Over the years, I’ve often wondered about this hatred – seemingly explainable and yet unarticulated by many, with a totally mean, unjustified venom, the kind that is often fetishised in women. I thought about it when I saw her in a blush pink, Chanel strapless dress teamed with aviators on her wedding day in the south of France. There she goes again, I thought, looking achingly, effortlessly excellent. Is that what it is? This daily struggle imposed upon us by imposible images seems to comes so easily to her. Do we feel like she wins at this exhausting game that we never actually asked to be part of?

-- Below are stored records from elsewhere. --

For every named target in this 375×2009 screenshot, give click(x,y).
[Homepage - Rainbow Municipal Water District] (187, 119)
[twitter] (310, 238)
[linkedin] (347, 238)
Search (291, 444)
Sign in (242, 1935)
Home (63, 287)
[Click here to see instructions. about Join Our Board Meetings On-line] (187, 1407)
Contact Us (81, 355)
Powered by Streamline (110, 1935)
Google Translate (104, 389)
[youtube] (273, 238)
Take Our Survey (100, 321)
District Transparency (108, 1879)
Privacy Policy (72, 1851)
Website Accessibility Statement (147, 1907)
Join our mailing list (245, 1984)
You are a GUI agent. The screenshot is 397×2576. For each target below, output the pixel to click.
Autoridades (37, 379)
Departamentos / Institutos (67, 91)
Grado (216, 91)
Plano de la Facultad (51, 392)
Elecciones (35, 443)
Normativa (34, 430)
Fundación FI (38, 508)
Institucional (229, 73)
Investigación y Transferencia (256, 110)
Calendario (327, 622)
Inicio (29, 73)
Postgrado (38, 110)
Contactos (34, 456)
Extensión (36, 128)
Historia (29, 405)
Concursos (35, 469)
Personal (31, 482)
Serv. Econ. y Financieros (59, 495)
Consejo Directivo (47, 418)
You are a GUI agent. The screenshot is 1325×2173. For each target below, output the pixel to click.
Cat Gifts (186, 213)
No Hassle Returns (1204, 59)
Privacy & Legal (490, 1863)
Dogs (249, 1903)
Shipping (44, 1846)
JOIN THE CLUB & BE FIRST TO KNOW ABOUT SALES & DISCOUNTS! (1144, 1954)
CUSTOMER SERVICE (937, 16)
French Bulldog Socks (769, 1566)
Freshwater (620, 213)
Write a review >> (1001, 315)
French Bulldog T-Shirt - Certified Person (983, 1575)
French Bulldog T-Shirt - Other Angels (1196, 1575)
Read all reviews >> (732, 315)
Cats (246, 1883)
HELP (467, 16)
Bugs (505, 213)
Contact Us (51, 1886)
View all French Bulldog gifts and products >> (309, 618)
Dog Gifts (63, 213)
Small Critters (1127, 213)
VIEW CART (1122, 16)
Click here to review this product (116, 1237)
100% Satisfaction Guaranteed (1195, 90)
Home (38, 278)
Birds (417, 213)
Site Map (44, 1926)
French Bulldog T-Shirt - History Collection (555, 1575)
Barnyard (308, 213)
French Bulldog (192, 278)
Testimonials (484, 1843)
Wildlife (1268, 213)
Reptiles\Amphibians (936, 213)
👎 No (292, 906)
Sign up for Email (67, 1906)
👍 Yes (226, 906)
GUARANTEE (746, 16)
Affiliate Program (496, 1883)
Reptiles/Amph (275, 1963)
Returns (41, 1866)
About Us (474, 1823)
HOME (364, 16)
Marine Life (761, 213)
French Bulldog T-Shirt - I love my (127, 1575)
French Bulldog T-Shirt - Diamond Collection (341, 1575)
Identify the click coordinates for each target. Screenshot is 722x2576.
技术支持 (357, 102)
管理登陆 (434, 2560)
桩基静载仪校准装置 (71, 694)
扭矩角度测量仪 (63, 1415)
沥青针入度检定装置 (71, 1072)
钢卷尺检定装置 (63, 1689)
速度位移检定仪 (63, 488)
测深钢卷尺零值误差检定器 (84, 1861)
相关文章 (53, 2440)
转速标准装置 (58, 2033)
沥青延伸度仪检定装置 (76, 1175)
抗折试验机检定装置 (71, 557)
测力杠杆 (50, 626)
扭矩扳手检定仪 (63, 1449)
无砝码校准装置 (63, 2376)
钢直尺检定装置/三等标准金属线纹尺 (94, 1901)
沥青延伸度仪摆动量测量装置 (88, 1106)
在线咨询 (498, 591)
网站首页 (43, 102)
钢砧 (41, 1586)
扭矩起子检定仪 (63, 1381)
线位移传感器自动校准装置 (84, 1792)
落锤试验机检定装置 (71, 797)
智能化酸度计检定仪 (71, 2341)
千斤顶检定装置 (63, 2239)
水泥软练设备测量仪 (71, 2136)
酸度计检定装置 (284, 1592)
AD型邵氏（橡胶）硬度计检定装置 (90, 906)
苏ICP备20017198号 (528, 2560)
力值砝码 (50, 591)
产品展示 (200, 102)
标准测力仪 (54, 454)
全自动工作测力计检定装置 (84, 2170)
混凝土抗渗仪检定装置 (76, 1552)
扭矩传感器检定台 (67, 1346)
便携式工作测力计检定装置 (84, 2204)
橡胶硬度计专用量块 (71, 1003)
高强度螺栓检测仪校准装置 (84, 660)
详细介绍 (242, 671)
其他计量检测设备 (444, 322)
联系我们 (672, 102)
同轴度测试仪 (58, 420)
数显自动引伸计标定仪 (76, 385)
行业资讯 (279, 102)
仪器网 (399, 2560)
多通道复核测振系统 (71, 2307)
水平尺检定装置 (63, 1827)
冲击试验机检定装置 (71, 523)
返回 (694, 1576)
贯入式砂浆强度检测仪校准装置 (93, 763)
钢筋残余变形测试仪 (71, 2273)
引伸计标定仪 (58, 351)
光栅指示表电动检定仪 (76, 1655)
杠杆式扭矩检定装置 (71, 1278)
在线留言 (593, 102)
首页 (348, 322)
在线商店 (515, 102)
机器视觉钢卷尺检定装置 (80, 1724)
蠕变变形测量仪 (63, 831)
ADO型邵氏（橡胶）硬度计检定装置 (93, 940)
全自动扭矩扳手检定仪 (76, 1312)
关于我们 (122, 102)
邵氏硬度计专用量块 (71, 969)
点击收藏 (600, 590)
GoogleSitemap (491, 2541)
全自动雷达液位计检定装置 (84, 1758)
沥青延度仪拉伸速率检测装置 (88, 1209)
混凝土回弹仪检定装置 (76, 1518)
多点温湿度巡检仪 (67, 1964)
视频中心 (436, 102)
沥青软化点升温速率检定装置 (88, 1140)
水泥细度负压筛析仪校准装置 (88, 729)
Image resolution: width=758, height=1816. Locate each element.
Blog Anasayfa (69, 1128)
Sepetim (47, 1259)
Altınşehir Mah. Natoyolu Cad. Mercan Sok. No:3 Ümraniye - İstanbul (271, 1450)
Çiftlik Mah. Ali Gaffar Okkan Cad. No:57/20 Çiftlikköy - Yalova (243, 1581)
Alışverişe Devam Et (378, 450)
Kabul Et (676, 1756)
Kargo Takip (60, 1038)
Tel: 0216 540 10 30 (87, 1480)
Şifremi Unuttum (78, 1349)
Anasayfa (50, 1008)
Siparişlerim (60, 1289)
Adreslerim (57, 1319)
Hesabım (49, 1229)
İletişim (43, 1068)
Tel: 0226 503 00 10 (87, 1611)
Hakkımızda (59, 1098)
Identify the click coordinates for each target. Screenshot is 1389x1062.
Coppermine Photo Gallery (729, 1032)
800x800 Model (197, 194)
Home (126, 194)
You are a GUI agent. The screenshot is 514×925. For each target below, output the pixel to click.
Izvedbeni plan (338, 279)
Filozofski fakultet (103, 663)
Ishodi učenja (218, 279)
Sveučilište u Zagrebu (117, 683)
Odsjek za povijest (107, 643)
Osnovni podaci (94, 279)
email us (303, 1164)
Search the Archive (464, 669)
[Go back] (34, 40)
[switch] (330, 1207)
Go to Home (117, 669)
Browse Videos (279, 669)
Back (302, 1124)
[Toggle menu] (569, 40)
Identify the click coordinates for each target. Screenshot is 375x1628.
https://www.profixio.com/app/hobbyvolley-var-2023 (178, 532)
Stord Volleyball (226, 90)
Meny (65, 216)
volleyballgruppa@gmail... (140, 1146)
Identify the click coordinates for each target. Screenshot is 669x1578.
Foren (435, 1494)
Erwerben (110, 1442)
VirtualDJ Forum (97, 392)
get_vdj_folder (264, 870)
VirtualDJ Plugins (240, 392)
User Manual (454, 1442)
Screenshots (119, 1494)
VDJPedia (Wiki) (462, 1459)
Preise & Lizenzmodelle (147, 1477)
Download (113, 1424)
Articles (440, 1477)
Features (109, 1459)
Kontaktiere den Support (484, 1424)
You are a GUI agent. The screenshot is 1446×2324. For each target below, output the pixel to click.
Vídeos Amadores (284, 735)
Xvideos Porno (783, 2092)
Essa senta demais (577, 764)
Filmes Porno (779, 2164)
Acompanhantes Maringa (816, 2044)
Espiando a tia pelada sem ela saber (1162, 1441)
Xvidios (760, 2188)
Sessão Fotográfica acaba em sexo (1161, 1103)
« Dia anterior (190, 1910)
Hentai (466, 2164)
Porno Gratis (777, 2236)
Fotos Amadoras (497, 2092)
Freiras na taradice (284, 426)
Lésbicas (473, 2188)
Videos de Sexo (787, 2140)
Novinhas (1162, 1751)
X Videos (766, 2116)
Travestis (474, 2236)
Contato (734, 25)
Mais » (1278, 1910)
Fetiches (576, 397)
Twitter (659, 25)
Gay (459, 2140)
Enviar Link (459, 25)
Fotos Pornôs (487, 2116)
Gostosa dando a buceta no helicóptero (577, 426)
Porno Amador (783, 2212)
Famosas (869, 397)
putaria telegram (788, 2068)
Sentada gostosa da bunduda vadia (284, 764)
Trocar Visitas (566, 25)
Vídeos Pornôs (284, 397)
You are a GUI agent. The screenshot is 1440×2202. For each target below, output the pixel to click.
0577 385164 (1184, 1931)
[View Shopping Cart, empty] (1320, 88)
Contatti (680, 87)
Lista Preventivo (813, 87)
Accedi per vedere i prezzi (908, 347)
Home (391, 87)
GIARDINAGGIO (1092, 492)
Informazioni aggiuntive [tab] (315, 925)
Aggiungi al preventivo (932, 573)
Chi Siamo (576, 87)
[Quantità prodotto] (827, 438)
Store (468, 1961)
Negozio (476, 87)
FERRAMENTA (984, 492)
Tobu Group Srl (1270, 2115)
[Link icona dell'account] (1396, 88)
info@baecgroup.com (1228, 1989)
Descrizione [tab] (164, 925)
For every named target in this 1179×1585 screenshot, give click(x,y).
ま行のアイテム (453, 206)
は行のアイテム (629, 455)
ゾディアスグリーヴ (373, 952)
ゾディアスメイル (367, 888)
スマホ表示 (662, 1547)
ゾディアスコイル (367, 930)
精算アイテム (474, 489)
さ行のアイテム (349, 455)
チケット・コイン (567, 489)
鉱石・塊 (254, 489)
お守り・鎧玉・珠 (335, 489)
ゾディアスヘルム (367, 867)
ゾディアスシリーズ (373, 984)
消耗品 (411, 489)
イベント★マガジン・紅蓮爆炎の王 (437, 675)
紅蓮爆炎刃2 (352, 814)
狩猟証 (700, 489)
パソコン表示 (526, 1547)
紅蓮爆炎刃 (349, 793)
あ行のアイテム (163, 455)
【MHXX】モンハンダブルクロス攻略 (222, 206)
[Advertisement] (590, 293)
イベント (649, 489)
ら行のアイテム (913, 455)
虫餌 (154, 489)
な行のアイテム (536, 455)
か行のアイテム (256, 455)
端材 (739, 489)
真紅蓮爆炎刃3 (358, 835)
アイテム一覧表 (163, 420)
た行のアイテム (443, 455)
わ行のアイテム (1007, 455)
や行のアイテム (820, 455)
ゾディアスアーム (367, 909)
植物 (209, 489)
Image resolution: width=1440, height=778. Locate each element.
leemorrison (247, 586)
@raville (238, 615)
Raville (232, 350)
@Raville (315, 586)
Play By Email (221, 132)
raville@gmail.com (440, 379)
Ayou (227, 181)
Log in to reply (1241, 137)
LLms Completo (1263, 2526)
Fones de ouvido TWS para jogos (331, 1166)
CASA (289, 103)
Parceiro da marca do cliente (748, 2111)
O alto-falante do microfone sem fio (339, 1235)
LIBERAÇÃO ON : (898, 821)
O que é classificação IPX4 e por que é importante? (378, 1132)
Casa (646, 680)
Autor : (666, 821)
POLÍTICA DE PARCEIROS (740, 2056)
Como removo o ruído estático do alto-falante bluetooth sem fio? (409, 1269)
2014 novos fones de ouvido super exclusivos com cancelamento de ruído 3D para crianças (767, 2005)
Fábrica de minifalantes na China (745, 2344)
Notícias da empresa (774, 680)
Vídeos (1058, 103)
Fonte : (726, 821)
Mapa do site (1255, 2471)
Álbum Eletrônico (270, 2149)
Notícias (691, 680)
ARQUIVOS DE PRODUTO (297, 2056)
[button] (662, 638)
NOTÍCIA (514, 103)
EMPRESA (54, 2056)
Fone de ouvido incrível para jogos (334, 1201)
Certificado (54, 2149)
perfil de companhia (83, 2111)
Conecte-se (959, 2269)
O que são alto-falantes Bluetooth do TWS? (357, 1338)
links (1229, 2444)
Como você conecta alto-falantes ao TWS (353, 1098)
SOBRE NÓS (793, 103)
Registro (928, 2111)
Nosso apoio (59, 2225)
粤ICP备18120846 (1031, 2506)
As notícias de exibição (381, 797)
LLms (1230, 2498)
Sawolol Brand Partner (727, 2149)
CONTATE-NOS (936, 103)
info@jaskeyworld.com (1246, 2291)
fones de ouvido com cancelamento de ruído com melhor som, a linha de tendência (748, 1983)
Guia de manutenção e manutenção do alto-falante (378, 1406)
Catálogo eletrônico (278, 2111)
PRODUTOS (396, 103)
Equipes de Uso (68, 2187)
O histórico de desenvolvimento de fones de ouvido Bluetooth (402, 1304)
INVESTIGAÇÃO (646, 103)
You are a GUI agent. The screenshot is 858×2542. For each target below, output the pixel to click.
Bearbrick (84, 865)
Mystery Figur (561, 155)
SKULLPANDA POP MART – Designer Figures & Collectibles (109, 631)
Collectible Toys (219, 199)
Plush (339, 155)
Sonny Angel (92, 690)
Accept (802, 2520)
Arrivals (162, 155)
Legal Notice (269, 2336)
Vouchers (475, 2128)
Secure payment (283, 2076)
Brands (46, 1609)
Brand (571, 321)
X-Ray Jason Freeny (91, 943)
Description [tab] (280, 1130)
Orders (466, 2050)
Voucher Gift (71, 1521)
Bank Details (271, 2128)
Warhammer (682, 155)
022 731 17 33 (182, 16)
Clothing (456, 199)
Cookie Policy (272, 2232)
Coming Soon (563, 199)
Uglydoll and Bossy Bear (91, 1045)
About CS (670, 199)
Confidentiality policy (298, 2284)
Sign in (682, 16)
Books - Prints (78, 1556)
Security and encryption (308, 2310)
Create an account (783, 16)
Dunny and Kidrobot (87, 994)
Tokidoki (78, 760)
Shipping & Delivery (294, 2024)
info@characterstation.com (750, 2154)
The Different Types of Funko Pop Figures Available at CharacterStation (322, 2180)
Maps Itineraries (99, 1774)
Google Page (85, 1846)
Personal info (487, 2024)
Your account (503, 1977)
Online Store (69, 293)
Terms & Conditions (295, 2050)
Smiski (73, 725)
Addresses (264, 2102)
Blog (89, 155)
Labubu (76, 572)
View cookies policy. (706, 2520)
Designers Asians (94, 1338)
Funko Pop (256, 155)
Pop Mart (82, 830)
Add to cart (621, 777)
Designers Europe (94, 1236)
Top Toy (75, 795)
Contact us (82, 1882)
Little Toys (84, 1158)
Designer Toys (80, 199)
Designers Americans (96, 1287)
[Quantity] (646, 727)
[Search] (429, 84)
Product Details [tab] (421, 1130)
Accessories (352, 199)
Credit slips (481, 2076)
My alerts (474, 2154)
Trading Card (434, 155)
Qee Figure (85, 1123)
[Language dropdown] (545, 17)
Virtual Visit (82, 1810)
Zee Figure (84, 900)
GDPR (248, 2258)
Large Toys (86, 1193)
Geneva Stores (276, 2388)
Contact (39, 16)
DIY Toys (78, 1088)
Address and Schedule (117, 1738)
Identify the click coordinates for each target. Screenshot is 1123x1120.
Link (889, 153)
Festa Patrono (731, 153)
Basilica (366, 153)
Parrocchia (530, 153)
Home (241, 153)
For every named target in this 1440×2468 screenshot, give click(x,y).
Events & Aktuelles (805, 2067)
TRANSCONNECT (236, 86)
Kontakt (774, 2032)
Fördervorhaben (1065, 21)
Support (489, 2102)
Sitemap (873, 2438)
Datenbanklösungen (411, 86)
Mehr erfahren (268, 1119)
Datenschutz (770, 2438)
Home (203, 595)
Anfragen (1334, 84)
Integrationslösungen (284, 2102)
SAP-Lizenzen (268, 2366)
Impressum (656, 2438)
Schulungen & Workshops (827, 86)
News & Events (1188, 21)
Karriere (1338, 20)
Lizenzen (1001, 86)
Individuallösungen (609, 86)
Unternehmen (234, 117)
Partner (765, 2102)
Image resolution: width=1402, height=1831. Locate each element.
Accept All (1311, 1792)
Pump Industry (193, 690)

So, who or what did we really hate? Keira Knightley, or the ingrained expectations that suddenly felt so heavy as 18-year-old women entering the real world for the first time?
And, now, she’s back in the limelight, talking about the pain she suffered after all that success; she had a breakdown at 22, she was diagnosed with PTSD, she didn’t leave the house for months. She told The Hollywood Reporter: “Everyone thinks you're shit, or focusing on your looks, or focusing on what's wrong with you. And, again, I was 19 – you can only hear the negative stuff." Could she hear us all? Could she hear our jealousy? And could we ever have known that we were on the other side of the same coin as Keira Knightley, and that she felt as shit as we did, if not worse?
Knightley’s confession of a breakdown is yet more evidence that there never really seems to be a winner when it comes to being a woman. Of course, there are some very obvious distinctions – Knightley is white and rich, and that isn’t insignificant. But Knightley’s story reminds us that even those women, who we think are effortlessly perfect, struggle, and that a system that tells women their value is in how they look doesn’t even work out for the women who do the best job of subscribing to that very system. Knightley was white, thin and conventionally beautiful, and yet she still felt completely trampled on by the same world that celebrated those things. Yes, Knightley could pay for her “deep therapy”, she could take a year off on the road – her privilege made her recovery much more accessible. But, nonetheless, her story is an important reminder that when “perfection” is succumbing to a singular, male-centric notion of how women should look, it’s actually closer to punishment.
So, who or what did we really hate? Keira Knightley, or the ingrained expectations that suddenly felt so heavy as 18-year-old women entering the real world for the first time? It was the early noughties, and we were a long way from the push for diversity we see in the media today. Keira Knightley was our scapegoat, and, for that, I’m truly sorry.